I mean, after supporting the reversal of a fair and free election, leading to a violent insurrection, anyone who still engages in this 'both sider-ism' is basically a lost cause at this point.

I far respect people who at least pick a side than continue the 'both sides are equally bad' argument

5 comments

Please don't take HN threads further into generic partisan battle. I know the GP contained a provocation, but part of the art of being a good commenter here is learning to resist the temptation to take the bait and respond generically/indignantly to it.
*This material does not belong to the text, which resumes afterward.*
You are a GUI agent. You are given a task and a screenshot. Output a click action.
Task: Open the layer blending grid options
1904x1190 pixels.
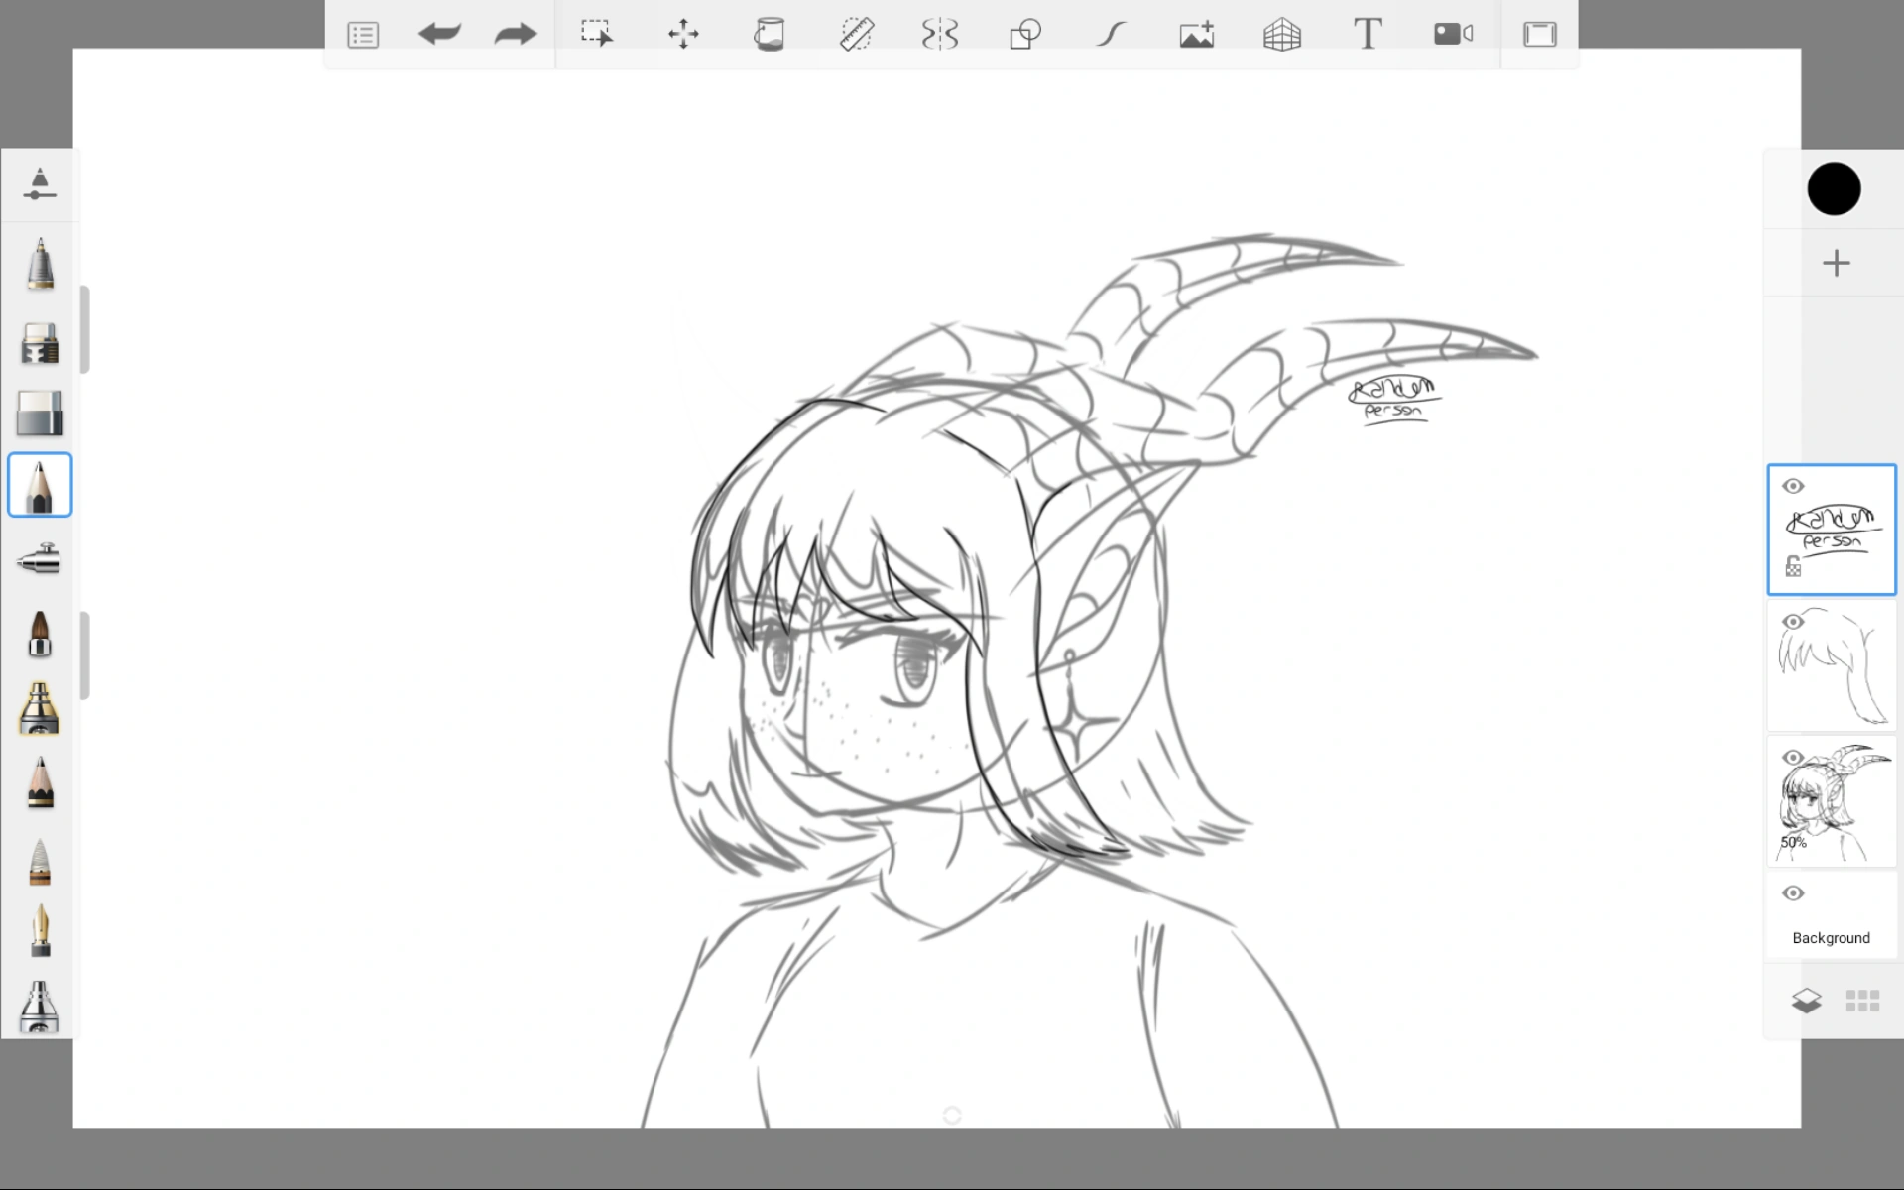coord(1864,1001)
https://news.ycombinator.com/newsguidelines.html

It seems to me that parent was referring specifically to serving corporate interests, where indeed there is relatively little difference between the parties.
Sorry, but there's no way I will ever believe it's just a crazy fluke that given the broad spectrum of political beliefs in the US, two parties each have roughly 49% of public support in terms of issues and voting power for decades on end, and that they regularly swap positions of power every few years.

The US is the only developed nation where you have no hope of getting elected to political office at _any_ level of government unless you pledge to align yourself with either Red Team or Blue Team. Campaign platforms and public opinion always boil down to some variant of, "if you think we're bad, you should see the other guys!" as your comment confirms.

To the extent that both parties engage in creating and retaining laws that further ensconce the practical existence of only two parties (see gerrymandering), yes, both sides are equally bad.

>Sorry, but there's no way I will ever believe it's just a crazy fluke that given the broad spectrum of political beliefs in the US, two parties each have roughly 49% of public support in terms of issues and voting power for decades on end, and that they regularly swap positions of power every few years.

~50/50 party split is one of three natural equilibrium points of a first-past-the-post election heirarchy. If I'm a party manager allocating resources (or platform positions) to win elections in that system I would be a fool (and get fired) if I overspent to get 60% of the vote when 51% would do the trick (and I/my organization could potentially use the rest of those resources to get over the margin in a different race).

At the same time, a party that is losing and can't raise more money to spend in a race will naturally shift their positions to appeal to a larger number of people to gain margin that way. In the long and wide term, things will tend to balance there (absent structural reform or the collapse of one party or the other).

>The US is the only developed nation where you have no hope of getting elected to political office at _any_ level of government unless you pledge to align yourself with either Red Team or Blue Team.

It could be worse: in some developed countries you can't get elected unless you align with the single party.

It is clear from context that the comment is about how they are on states' rights and telecoms. Unrelated differences, no matter how stark they are, are not relevant.
One side is filled with anti-democratic monsters and captured by corporate interests. The other side is just captured by corporate interests. For sure not equally bad, but that doesn't make one a paragon of virtue.
Nobody is a paragon of virtue.
You are always going to have crazy extremists on both sides: be it Trump-truthers or socialist “China did nothing wrong in the last 50 years and Venezuela is good for poor people” leftists.

Majority of people tend to be more centrist, but that doesn’t get as many clicks / ad dollars.